Two of the brightest and most colourful spring flowers just happen to be the most inexpensive and easily grown of the spring bulbs: the Ranunculus and Anemone.
These are ancient plants cultivated for many centuries in the Old World. Wild red anemones still carpet fields in Europe and the Middle East.
Greek legend says that Adonis was so handsome that even Aphrodite, the goddess of love and beauty, couldn’t resist him.
When he was killed in a boar hunt she was so grief stricken that the gods of the lower world agreed to let him come up to earth and be with her for part of each year. From Adonis’ blood sprang the anemone or windflower. “Anemos” is Greek for “wind”.
Anemones provide some of the first bright spring colour. In the language of flowers they have come to represent “renewal of life and hope from Mother Earth”. Because each flower is short-lived they also remind us that life is transitory and we will be forsaken if we do not enjoy it now.
There are 70 species. Anemone blanda, the “windflower” is a delicate daisy that carpets the ground with tiny stars of blue, purple, pink and white in late winter and early spring. The hard rhizomes naturalize well even in dense shade under trees.

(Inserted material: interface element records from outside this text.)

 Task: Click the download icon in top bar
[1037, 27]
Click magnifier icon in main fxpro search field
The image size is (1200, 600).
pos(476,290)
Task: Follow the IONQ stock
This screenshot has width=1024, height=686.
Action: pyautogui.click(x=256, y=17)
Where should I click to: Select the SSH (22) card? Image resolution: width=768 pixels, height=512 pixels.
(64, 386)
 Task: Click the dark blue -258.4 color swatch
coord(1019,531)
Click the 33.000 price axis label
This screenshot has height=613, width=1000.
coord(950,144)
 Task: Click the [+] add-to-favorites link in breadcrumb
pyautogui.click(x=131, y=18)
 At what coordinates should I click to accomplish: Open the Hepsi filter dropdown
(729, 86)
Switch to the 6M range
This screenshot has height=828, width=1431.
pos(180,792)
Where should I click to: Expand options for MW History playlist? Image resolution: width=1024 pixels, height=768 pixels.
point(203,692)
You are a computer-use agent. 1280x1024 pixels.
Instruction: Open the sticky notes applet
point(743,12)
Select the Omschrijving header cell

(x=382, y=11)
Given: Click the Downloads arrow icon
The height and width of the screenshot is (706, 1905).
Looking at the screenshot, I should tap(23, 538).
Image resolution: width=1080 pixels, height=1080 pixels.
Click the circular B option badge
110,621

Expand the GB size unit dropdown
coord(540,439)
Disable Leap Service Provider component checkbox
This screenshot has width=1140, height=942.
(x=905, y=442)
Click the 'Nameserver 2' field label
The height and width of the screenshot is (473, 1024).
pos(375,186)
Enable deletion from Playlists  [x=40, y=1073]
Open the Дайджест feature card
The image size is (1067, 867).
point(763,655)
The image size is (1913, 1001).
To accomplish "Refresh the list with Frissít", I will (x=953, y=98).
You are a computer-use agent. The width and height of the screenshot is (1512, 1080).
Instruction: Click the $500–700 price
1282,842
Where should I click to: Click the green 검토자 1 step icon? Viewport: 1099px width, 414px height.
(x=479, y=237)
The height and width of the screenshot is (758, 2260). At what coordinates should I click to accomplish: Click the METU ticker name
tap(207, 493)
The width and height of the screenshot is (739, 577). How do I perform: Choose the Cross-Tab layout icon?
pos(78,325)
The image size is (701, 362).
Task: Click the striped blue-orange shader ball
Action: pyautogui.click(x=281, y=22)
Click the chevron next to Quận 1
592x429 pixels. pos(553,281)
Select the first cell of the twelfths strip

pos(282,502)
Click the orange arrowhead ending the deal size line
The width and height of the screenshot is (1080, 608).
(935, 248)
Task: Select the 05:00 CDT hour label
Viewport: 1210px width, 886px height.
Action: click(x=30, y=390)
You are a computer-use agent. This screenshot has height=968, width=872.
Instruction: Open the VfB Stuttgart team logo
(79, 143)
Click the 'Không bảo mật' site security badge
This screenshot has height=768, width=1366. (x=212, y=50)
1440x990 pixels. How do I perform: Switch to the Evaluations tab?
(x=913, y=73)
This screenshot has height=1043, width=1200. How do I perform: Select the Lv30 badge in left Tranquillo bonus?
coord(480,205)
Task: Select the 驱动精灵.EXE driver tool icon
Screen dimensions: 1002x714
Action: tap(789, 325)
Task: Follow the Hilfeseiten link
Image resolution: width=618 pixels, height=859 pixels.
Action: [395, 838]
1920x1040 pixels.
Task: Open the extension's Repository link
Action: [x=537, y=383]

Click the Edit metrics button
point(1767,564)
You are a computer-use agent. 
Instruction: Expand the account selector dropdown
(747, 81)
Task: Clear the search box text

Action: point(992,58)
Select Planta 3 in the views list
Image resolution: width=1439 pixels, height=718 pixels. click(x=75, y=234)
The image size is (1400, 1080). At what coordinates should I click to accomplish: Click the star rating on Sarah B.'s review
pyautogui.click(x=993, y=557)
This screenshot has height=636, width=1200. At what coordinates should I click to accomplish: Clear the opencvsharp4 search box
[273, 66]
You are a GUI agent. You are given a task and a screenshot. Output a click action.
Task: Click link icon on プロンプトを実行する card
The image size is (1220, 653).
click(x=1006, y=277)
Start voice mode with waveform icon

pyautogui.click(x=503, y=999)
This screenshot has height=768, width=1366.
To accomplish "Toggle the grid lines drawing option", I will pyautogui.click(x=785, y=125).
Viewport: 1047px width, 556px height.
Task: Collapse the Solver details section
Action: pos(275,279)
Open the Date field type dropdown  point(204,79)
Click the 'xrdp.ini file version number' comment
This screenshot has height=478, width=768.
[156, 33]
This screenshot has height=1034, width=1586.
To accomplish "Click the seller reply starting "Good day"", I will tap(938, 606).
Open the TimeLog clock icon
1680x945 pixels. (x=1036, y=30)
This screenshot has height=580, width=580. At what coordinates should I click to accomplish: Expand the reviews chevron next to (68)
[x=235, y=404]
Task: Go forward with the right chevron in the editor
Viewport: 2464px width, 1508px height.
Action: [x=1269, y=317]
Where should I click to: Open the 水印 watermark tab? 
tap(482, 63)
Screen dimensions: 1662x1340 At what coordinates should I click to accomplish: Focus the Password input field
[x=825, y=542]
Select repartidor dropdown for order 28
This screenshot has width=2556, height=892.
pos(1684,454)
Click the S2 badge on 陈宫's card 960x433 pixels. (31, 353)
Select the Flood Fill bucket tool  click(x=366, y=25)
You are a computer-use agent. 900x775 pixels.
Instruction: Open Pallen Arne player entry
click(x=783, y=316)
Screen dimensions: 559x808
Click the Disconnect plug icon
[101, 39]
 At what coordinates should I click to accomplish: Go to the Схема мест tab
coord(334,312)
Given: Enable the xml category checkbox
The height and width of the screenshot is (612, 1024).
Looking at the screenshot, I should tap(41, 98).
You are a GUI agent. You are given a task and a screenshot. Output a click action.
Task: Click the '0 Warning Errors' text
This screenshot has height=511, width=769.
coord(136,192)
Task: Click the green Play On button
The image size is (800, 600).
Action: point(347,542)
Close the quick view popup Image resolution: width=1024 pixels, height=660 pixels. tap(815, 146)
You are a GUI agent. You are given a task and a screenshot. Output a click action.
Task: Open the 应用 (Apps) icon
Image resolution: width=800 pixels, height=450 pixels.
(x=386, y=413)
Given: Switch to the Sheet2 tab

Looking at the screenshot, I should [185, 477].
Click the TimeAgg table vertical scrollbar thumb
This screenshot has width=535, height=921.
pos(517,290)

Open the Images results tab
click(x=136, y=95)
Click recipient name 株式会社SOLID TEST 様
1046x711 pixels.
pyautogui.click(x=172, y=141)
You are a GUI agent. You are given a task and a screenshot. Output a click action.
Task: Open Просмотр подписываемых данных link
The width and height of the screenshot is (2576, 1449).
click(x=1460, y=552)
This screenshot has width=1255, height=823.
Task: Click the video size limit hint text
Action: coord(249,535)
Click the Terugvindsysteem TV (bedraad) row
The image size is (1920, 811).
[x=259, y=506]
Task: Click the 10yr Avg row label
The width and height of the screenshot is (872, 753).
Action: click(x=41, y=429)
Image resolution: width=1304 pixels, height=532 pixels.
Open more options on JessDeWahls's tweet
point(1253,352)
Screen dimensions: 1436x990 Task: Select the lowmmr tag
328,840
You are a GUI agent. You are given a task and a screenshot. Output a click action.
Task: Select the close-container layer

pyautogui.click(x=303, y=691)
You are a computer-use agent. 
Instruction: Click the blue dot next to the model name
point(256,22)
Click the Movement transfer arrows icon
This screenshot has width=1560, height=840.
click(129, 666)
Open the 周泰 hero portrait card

A. coronaria, the “Wind Poppy”, is the popular taller species to 30cm preferring sun to part shade. Give them rich, well-drained soil and liquid feed weekly as soon as buds appear. This can greatly increase the stem length and size of these superb cutflowers.
By planting rhizomes every few weeks from late summer onwards, flowers can be produced from late autumn through late spring.
Ranunculus include 400 species of buttercup. The brilliant Florist Ranunculus, R. asiaticus, was first imported into France in the 13th Century. It’s brightly shaded, satin blooms and black eyes became so popular that by the 18th Century over 800 hybrid varieties were available.
Today there are little more than 20. The wild species still creates bright scarlet clouds of colour in the fields of Palestine.
An old Libyan legend says that the young Ranunculus was a beautiful singer, always handsomely dressed in green and yellow silk. He enjoyed hearing his own songs so much that he became enraptured and died in ecstasy.
In honour of his melodies Orpheus transformed him into the flower so admired today. In the language of flowers Ranunculus represents “rich and radiant in charms and attraction”.
A bouquet of bright ranunculus is the ideal gift for someone admired. Like Anemones they are excellent In containers, borders and mass beds. Average soil enriched with compost, well rotted manure, or commercial food produces the most fully double blooms.
Poor drainage can cause spindly stems, singled-petalled flowers and few blooms of poor quality. Full sun and good air circulation are essential. Plant the tubers with the claws pointing down 5cm deep and 10-15cm apart from now through early spring.
Larger tubers usually indicate stronger plants. Plant smaller tubers early so they can become well established before spring flowering.